Viktor Ishchuk es una de las figuras más relevantes de la danza clásica actual. Formado en la tradición del ballet ucraniano, ha desarrollado una brillante trayectoria como bailarín principal, coreógrafo y director artístico. Su nombre está vinculado a la excelencia técnica y a la preservación del gran repertorio universal, un compromiso que este verano lo lleva al Teatro Tívoli de Barcelona para presentar una de las obras meca del género: El lago de los cisnes.
En el año 2017, Ishchuk dio un paso decisivo en su carrera al fundar el Ballet de Kiev, reuniendo un elenco de reconocidos intérpretes de la escuela ucraniana. Bajo su dirección, la compañía inició una intensa expansión internacional que la consolidó en los principales circuitos europeos. Este proyecto evolucionó en 2025 hacia el World Ballet Tour, una plataforma global diseñada para acercar la danza académica a nuevos públicos y preservar un patrimonio cultural vivo.

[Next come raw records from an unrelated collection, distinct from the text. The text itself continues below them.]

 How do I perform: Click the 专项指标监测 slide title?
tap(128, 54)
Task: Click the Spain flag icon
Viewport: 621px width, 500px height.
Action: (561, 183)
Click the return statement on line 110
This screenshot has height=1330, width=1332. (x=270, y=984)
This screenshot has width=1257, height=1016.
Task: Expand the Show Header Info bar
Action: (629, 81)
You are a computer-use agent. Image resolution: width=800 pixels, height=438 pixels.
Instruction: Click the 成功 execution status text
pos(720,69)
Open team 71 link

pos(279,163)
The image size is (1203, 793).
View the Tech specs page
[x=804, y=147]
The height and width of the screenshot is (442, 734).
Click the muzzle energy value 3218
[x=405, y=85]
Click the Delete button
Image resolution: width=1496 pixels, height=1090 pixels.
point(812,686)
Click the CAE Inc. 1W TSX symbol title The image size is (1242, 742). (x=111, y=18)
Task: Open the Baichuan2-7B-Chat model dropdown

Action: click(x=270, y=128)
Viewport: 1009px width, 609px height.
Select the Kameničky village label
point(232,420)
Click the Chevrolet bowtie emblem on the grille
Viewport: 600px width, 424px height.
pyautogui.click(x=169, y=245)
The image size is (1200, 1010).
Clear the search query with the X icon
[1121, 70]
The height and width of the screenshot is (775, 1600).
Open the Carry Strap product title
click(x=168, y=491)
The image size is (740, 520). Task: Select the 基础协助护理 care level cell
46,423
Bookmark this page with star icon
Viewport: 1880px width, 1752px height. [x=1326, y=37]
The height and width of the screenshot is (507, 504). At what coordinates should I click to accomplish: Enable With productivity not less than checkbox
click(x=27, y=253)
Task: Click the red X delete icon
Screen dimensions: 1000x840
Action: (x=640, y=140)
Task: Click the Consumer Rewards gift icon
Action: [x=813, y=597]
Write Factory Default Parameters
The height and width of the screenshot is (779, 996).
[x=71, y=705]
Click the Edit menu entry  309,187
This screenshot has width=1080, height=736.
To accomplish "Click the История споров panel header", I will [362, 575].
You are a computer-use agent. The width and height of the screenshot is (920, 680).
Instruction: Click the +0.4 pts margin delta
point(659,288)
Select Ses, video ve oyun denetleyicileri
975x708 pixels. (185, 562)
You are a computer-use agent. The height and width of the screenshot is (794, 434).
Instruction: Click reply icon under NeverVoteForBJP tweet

La llegada de Ishchuk y su compañía al Tívoli refleja la culminación de esta línea de tiempo: un proyecto artístico consolidado que mantiene viva la elegancia, la precisión y la belleza de títulos inmortales como El cascanueces, Giselle o Don Quijote, ballets que se han adaptado con el rigor y la pasión que caracterizan a su fundador.